• Supplied records:
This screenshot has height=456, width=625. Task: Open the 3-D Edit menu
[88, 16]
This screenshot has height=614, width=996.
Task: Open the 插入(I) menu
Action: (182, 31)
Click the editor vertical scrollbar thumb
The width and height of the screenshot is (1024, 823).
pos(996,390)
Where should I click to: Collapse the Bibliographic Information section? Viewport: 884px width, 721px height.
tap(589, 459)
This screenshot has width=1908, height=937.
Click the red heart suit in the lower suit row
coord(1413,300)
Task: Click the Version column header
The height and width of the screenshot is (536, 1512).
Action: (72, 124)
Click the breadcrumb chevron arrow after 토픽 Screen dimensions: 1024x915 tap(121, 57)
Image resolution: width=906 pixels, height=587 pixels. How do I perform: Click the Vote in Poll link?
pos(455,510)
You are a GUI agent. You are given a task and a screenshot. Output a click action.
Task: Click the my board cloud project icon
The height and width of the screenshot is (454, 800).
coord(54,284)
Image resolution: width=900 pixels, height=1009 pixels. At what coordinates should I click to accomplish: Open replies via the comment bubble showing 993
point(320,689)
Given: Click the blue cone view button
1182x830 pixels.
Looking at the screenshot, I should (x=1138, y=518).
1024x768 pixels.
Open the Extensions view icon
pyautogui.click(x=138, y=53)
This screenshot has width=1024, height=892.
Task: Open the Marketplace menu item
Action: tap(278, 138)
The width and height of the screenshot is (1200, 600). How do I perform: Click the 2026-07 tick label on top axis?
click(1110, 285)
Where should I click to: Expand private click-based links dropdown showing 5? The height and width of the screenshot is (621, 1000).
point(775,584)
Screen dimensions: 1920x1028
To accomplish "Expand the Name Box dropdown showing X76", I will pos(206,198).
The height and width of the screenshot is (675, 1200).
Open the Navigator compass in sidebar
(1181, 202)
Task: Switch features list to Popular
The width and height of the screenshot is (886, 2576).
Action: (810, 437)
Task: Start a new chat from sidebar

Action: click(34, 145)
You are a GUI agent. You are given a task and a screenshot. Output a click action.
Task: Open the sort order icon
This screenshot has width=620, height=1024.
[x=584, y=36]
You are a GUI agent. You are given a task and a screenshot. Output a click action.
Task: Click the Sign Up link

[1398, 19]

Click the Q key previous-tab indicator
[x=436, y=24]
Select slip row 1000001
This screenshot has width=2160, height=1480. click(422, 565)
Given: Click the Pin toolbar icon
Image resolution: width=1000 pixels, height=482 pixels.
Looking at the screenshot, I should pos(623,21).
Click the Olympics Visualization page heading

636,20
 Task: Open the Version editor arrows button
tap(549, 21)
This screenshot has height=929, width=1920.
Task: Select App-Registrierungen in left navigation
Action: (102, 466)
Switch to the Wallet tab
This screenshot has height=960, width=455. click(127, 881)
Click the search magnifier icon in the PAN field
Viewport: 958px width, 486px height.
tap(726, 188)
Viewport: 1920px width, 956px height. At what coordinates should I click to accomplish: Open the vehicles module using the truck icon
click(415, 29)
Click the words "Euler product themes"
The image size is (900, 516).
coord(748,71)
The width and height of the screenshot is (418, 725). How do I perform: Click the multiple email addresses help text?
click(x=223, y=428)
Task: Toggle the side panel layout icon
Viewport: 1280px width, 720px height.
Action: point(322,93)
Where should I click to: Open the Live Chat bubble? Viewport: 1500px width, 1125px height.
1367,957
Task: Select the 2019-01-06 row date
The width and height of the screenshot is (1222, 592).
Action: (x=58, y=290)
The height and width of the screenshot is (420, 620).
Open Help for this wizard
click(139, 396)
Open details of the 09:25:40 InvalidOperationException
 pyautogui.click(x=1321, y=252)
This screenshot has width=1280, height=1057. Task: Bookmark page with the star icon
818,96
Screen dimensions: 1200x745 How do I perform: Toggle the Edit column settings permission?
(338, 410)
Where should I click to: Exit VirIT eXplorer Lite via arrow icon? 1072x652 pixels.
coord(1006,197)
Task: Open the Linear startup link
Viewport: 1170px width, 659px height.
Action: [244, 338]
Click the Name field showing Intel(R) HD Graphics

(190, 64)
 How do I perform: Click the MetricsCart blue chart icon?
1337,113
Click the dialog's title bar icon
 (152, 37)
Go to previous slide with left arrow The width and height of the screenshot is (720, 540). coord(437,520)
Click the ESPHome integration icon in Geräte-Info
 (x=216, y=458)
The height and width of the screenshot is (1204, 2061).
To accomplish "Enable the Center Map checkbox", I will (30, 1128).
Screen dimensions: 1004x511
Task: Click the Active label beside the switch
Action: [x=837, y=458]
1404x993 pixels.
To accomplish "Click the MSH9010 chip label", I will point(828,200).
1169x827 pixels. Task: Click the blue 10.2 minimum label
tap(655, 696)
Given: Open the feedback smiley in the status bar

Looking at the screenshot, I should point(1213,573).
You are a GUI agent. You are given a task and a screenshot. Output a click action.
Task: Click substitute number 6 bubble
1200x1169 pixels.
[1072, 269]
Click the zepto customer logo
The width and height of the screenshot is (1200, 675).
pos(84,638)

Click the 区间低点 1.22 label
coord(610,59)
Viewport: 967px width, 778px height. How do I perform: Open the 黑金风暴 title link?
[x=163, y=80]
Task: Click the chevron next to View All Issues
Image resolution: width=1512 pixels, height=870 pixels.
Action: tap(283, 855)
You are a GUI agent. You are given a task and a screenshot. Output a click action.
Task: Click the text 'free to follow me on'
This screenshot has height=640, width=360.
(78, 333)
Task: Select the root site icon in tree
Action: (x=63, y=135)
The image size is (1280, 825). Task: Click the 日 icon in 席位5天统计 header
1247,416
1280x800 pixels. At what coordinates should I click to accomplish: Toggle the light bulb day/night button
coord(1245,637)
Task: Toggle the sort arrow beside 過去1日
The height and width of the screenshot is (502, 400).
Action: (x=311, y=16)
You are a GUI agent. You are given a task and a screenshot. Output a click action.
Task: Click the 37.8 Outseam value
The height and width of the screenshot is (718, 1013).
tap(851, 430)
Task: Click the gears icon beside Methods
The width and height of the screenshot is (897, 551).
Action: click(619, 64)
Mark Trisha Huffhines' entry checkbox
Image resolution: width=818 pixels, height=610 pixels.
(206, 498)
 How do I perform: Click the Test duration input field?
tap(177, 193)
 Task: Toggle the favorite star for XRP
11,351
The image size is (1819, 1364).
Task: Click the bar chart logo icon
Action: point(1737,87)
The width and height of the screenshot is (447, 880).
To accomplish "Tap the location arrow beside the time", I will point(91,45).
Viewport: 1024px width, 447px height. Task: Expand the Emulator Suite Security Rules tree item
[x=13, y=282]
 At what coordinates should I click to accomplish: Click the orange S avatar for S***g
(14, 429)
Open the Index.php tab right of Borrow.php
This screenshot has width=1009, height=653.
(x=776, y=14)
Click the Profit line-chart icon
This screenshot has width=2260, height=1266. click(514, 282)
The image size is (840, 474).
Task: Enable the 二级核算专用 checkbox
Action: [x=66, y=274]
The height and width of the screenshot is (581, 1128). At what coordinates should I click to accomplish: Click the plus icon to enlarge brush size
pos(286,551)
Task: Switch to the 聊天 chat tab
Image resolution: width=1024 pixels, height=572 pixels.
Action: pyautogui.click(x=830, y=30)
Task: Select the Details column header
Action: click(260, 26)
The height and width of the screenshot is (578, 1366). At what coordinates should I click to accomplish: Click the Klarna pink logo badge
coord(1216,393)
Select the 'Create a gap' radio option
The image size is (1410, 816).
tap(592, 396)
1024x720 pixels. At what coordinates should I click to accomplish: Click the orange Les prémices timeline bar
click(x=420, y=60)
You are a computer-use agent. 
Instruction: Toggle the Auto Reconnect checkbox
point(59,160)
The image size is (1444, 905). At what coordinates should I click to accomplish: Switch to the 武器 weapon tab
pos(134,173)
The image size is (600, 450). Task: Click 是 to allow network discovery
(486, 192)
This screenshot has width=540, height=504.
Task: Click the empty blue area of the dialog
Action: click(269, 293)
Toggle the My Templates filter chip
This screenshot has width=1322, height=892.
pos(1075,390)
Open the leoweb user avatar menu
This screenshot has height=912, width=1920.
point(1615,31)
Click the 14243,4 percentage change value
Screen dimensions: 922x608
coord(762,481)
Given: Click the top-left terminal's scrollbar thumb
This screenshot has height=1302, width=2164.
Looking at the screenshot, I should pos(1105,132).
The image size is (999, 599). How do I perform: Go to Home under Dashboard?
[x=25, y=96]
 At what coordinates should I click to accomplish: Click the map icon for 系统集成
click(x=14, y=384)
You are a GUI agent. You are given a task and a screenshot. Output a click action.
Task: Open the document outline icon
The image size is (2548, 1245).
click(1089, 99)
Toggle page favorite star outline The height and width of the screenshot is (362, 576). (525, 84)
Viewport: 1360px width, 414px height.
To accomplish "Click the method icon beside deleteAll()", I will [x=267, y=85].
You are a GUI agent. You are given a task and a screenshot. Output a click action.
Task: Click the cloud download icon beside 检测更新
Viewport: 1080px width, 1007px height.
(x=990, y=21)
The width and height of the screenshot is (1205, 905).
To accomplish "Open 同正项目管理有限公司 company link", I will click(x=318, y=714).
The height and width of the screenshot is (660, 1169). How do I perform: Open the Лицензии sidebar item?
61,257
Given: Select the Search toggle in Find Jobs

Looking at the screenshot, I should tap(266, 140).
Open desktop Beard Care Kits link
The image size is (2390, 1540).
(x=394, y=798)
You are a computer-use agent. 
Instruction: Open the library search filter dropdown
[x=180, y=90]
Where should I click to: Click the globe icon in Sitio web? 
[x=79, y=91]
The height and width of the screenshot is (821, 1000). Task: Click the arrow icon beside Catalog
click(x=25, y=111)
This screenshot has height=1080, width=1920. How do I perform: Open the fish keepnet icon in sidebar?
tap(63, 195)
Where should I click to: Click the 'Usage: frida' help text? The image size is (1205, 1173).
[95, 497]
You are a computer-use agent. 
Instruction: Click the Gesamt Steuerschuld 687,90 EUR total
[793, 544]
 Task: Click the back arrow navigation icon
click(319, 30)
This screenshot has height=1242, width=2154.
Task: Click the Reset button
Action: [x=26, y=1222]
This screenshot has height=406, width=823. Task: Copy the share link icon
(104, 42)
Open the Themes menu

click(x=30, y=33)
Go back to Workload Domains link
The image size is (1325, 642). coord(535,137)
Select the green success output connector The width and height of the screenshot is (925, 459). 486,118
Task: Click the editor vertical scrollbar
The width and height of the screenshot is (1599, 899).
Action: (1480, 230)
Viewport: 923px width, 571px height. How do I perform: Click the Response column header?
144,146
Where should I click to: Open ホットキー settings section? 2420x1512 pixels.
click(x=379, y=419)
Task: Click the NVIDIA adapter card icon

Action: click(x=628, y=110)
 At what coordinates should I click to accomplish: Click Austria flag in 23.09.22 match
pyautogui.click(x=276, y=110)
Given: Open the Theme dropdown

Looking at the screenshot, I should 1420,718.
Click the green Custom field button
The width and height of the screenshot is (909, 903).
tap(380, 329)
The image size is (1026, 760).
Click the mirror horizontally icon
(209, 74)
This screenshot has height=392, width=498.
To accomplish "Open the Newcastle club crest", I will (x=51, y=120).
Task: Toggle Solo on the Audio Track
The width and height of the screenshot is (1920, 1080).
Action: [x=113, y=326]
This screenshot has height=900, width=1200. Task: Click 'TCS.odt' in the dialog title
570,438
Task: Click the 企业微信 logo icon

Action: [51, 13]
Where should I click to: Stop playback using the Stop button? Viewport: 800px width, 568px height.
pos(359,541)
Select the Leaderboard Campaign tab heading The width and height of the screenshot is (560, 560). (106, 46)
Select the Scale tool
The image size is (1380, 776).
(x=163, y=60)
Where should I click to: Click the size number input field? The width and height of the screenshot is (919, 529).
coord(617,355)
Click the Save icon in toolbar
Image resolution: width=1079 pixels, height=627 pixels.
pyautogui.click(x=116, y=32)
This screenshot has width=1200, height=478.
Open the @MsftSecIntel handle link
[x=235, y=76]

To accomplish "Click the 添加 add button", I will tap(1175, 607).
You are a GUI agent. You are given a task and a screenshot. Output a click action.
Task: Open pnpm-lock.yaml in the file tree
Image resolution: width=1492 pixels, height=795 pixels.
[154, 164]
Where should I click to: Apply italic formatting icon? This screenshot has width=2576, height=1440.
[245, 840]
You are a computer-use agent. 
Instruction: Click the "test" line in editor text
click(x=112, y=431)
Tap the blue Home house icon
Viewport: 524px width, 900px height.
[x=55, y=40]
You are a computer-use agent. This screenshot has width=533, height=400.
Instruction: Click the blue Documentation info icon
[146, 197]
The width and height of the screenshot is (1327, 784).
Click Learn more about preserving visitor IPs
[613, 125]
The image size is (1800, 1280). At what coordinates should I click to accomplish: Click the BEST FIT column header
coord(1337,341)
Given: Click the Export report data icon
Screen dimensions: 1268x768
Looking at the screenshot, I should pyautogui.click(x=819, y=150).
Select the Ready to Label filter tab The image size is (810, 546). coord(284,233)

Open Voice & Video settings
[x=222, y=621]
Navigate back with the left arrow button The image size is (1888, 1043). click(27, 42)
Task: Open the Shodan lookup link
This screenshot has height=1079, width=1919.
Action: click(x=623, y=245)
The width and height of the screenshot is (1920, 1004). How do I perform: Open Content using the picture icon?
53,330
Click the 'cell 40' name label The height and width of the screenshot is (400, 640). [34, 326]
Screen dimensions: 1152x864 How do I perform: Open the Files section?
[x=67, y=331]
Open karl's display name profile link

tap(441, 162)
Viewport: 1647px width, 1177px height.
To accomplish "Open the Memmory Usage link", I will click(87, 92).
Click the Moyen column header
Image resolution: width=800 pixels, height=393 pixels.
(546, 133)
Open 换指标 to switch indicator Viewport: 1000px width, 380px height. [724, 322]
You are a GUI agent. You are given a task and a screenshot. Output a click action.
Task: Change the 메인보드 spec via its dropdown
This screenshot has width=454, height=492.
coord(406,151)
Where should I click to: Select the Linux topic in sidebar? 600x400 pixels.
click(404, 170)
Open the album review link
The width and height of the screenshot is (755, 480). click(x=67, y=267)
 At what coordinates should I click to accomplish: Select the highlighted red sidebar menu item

• Task instructions: Count the lines in the rows above that contain the word "chevron", and reply with the number only.

• Solved exercise: 2